Retype the rows below line for line, with every character unchanged.

** Start RECORDS SUPPLIED **

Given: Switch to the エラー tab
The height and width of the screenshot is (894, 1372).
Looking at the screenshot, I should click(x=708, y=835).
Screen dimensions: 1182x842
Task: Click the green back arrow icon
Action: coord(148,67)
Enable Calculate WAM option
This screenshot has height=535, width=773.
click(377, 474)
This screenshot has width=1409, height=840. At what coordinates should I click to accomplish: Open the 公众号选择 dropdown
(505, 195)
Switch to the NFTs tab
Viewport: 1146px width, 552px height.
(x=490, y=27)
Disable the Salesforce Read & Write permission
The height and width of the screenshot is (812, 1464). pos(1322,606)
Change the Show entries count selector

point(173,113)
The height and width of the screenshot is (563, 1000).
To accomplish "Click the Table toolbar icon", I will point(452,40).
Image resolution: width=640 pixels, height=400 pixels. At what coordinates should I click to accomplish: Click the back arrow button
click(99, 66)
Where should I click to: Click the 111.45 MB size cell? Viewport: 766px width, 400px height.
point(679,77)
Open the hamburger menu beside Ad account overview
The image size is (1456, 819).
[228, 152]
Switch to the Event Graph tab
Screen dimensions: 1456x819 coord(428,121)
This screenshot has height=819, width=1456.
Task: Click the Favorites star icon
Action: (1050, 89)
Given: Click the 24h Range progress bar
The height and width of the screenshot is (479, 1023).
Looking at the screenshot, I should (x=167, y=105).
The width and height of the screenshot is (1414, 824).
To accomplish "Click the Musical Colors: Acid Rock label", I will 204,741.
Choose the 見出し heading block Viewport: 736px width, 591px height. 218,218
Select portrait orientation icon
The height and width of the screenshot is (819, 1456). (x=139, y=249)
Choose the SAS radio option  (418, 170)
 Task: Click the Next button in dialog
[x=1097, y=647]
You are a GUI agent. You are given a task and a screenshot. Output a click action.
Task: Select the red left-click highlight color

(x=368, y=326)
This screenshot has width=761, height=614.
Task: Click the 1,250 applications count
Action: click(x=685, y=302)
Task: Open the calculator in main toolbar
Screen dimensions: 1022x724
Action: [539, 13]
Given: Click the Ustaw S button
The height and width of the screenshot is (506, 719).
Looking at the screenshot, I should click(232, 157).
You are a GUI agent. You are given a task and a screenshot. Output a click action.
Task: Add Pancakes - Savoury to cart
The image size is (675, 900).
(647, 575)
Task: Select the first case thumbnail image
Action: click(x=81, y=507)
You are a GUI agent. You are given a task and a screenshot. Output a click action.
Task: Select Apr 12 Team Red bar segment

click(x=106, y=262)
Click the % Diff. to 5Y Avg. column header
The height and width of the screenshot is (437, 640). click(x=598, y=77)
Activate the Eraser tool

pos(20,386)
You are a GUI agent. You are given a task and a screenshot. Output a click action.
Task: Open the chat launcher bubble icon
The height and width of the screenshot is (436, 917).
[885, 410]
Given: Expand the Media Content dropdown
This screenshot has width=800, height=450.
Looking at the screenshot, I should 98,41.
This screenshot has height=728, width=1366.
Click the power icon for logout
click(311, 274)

** End RECORDS SUPPLIED **

REPLY TO THE TASK »
Given: Switch to the エラー tab
The height and width of the screenshot is (894, 1372).
Looking at the screenshot, I should click(x=708, y=835).
Screen dimensions: 1182x842
Task: Click the green back arrow icon
Action: coord(148,67)
Enable Calculate WAM option
This screenshot has height=535, width=773.
click(377, 474)
This screenshot has width=1409, height=840. At what coordinates should I click to accomplish: Open the 公众号选择 dropdown
(505, 195)
Switch to the NFTs tab
Viewport: 1146px width, 552px height.
(x=490, y=27)
Disable the Salesforce Read & Write permission
The height and width of the screenshot is (812, 1464). pos(1322,606)
Change the Show entries count selector

point(173,113)
The height and width of the screenshot is (563, 1000).
To accomplish "Click the Table toolbar icon", I will point(452,40).
Image resolution: width=640 pixels, height=400 pixels. At what coordinates should I click to accomplish: Click the back arrow button
click(99, 66)
Where should I click to: Click the 111.45 MB size cell? Viewport: 766px width, 400px height.
point(679,77)
Open the hamburger menu beside Ad account overview
The image size is (1456, 819).
[228, 152]
Switch to the Event Graph tab
Screen dimensions: 1456x819 coord(428,121)
This screenshot has height=819, width=1456.
Task: Click the Favorites star icon
Action: (1050, 89)
Given: Click the 24h Range progress bar
The height and width of the screenshot is (479, 1023).
Looking at the screenshot, I should (x=167, y=105).
The width and height of the screenshot is (1414, 824).
To accomplish "Click the Musical Colors: Acid Rock label", I will 204,741.
Choose the 見出し heading block Viewport: 736px width, 591px height. 218,218
Select portrait orientation icon
The height and width of the screenshot is (819, 1456). (x=139, y=249)
Choose the SAS radio option  (418, 170)
 Task: Click the Next button in dialog
[x=1097, y=647]
You are a GUI agent. You are given a task and a screenshot. Output a click action.
Task: Select the red left-click highlight color

(x=368, y=326)
This screenshot has width=761, height=614.
Task: Click the 1,250 applications count
Action: click(x=685, y=302)
Task: Open the calculator in main toolbar
Screen dimensions: 1022x724
Action: [539, 13]
Given: Click the Ustaw S button
The height and width of the screenshot is (506, 719).
Looking at the screenshot, I should click(232, 157).
You are a GUI agent. You are given a task and a screenshot. Output a click action.
Task: Add Pancakes - Savoury to cart
The image size is (675, 900).
(647, 575)
Task: Select the first case thumbnail image
Action: click(x=81, y=507)
You are a GUI agent. You are given a task and a screenshot. Output a click action.
Task: Select Apr 12 Team Red bar segment

click(x=106, y=262)
Click the % Diff. to 5Y Avg. column header
The height and width of the screenshot is (437, 640). click(x=598, y=77)
Activate the Eraser tool

pos(20,386)
You are a GUI agent. You are given a task and a screenshot. Output a click action.
Task: Open the chat launcher bubble icon
The height and width of the screenshot is (436, 917).
[885, 410]
Given: Expand the Media Content dropdown
This screenshot has width=800, height=450.
Looking at the screenshot, I should 98,41.
This screenshot has height=728, width=1366.
Click the power icon for logout
click(311, 274)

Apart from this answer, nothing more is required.